And what are these cash investors doing with the homes? Are they quickly putting them back on the housing market for purchase or are they renting most of them? I’ve read that the California rental market has increased dramatically. Again thanks. Your info is always some of the best and most accurate out there. Sandy 🙂
Ryan Lundquist says
Hi Sandy. Thank you so much for your comment. You asked some great question.
The reason why investors did not start purchasing in bulk several years ago is because property values were still declining. In fact, since the market has increased, values are right now back to 2009 levels, which shows they were definitely declining over the past few years. The market really hit bottom in early 2012, and when that happened, it brought out lots of cash. Purchasing in mass levels is pretty risky when values are declining, so I think some big-time investors waited until the economy and local housing market improved to a reasonable level.
There is really a wide variety of investors ranging from first-time single purchase types to mom-and-pop flippers to more established companies and institutions. Some of the cash is of course money from owner occupants, but the most significant percentage is surely from investors either flipping or holding the properties. What are they doing with the homes? It really depends. The flipper fixes and then flips to someone else, others rent the properties out long-term, and others will rent and eventually sell them years down the road. The only investors who are putting the properties back on the market quickly are flippers who usually buy low, fix and then make a profit at a higher dollar.

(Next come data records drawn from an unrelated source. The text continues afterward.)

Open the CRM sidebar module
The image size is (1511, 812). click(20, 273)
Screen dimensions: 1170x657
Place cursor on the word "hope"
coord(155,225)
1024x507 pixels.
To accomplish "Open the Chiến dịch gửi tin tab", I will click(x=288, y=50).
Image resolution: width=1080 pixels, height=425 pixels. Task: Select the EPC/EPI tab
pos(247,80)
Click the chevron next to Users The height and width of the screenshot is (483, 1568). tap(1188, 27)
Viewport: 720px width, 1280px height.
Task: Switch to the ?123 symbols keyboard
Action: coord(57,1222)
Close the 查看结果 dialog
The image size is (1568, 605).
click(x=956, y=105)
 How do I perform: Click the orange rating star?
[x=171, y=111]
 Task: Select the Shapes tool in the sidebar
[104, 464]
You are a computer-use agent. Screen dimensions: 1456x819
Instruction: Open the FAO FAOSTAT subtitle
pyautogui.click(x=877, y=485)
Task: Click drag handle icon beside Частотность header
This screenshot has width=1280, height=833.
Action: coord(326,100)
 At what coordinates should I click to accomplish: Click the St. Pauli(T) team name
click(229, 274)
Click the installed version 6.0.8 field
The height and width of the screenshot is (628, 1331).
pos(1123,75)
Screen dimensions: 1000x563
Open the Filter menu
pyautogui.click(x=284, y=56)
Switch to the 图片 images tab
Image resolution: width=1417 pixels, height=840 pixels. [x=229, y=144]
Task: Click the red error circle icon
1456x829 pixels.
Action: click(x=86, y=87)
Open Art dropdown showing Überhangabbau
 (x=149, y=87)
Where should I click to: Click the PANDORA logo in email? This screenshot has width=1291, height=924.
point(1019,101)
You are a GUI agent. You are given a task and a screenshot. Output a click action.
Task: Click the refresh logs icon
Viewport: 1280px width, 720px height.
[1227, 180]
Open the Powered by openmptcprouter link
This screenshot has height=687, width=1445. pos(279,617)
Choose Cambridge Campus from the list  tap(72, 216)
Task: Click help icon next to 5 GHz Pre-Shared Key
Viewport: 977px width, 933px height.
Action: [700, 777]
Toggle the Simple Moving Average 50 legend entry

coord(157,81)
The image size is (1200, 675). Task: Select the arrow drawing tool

Regarding rents, I just read some stats from Trulia today that shows rents are lagging behind the increase of values. Essentially values are increasing at more dramatic rates than rents are increasing (but at some price levels it is still cheaper to own than rent, which shows there is room for the market to correct). This may not be true in every area of course, but according to the stats it seems evident in Sacramento. I think that makes sense too from what I have heard from property managers and really just a general knowledge of the economy here. We’re seeing some improvement, but Sac County unemployment is still at 8.3%. http://info.trulia.com/trulia-price-and-rent-monitors-apr-2013
I hope that wasn’t too long. 🙂 I enjoy these conversations. Feel free to pitch in your two cents if you’d like.
Ryan Lundquist says
And thank you for your kind words (last sentence). I do appreciate that.